(-)[3H]AMLODIPINE BINDING TO RAT CARDIAC MEMBRANES

Amlodipine is a newly developed long-acting dihydropyridine-based calcium antagonist. To characterize the binding properties of this compound, saturation binding studies were undertaken, using (-)[H-3]amlodipine and rat cardiac membrane fragments. (-)[H-3]Amlodipine bound to a single population of high-affinity binding sites with a K(D) of 1.68 +/- 0.12 nM, a B(max) of 0.34 +/- 0.08 pmol/mg protein, and a Hill coefficient approaching unity. Binding required up to 5 h to reach asymptote, and was pH- and temperature-sensitive.
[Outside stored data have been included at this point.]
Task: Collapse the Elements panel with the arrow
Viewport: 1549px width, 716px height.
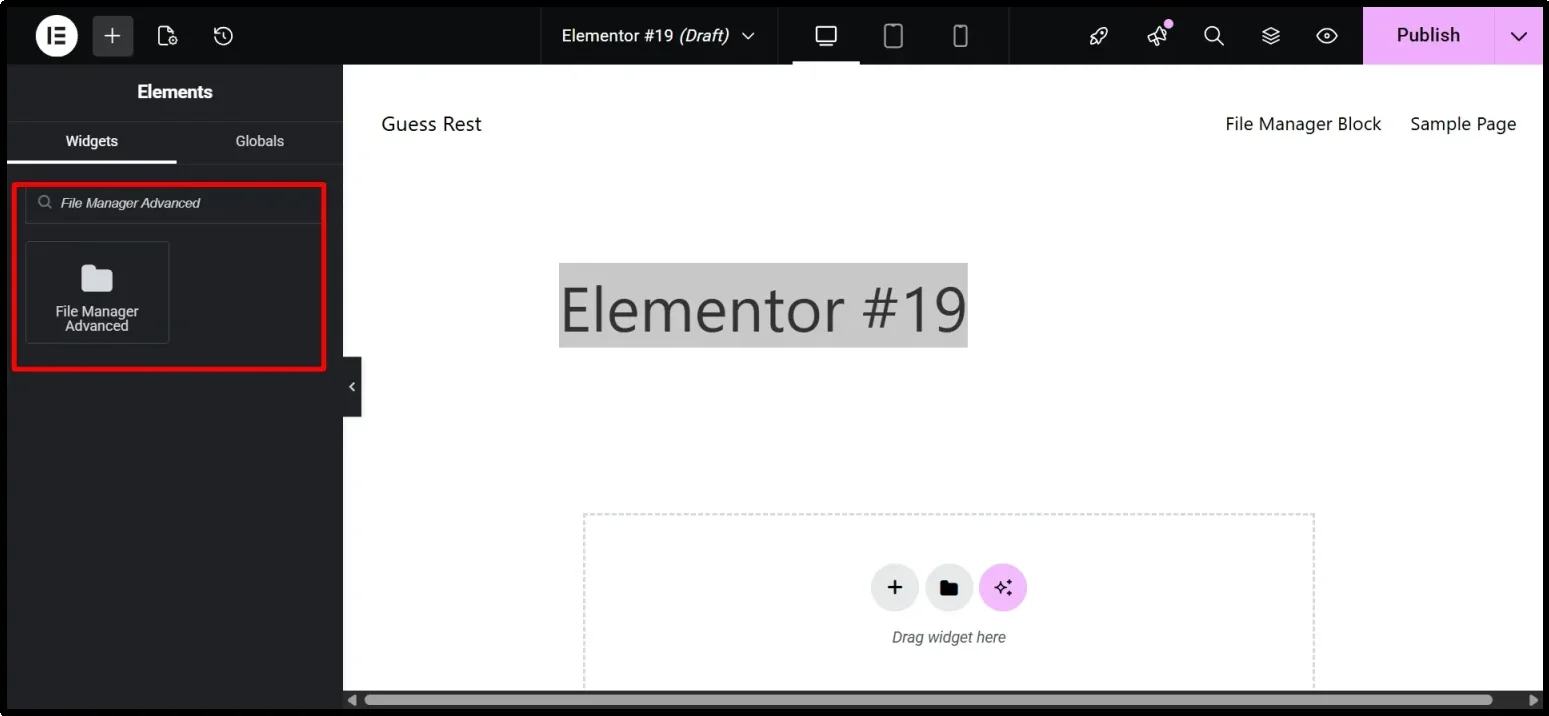Action: pyautogui.click(x=351, y=386)
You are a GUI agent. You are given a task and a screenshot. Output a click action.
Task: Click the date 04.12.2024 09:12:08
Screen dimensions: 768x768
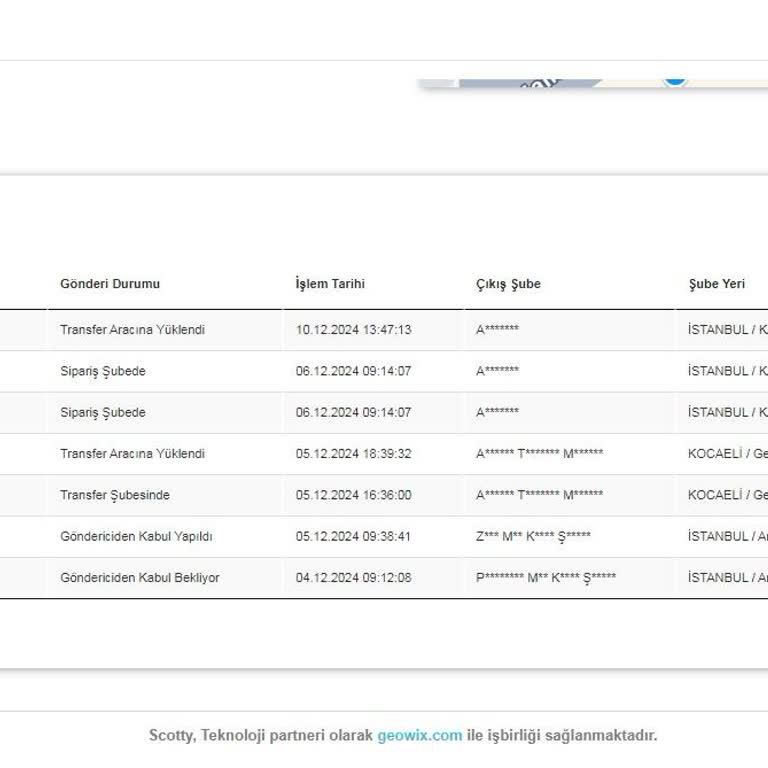tap(353, 578)
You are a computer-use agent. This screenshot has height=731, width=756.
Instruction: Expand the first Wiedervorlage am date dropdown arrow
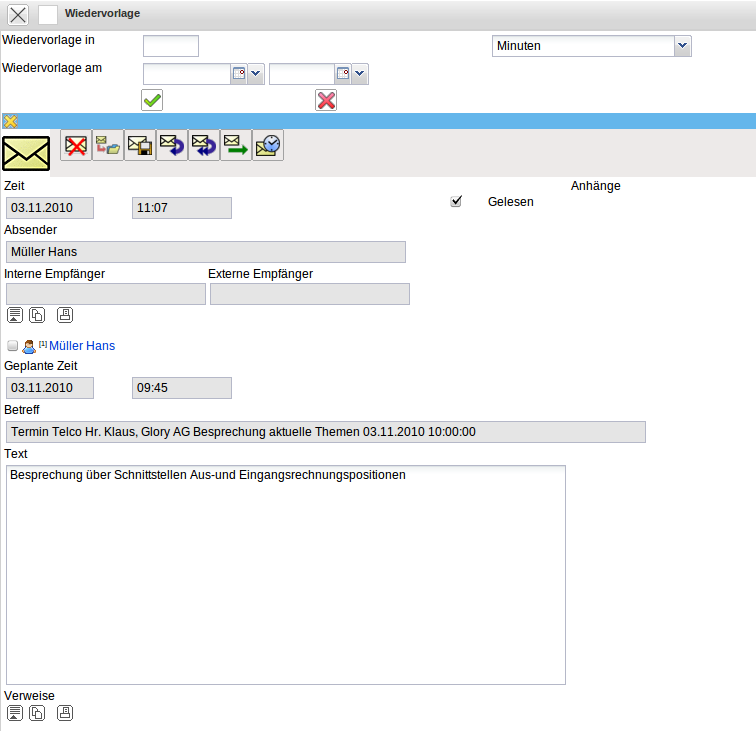tap(255, 74)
The specific binding was totally inhibited by (-) amlodipine and (-) D600 (IC50 values of 9.20 +/- 5.56 and 6.58 +/- 6.57 nM, respectively) and only partially inhibited by (+) PN 200-110, (-) Bay K 8644, (+) D600, and d-cis diltiazem (IC50 values of 60 +/- 10, 160 +/- 20, 250 +/- 40, and 200 +/- 30 nM, respectively). These results indicate that in addition to its ability to bind to the dihydropyridine and benzothiazepine recognition sites in rat cardiac membrane fragments, (-)[H-3]amlodipine also binds strongly to the recognition sites for the phenylalkylamine-based calcium antagonists. The results also show that the inhibition of (-)[H-3]amlodipine binding by D600 is sterospecific with (-) > (+)D600. Dissociation of bound (-)[H-3]amlodipine was slowed under acidotic (pH 6.0) and accelerated under alkalotic (pH 10.0) conditions.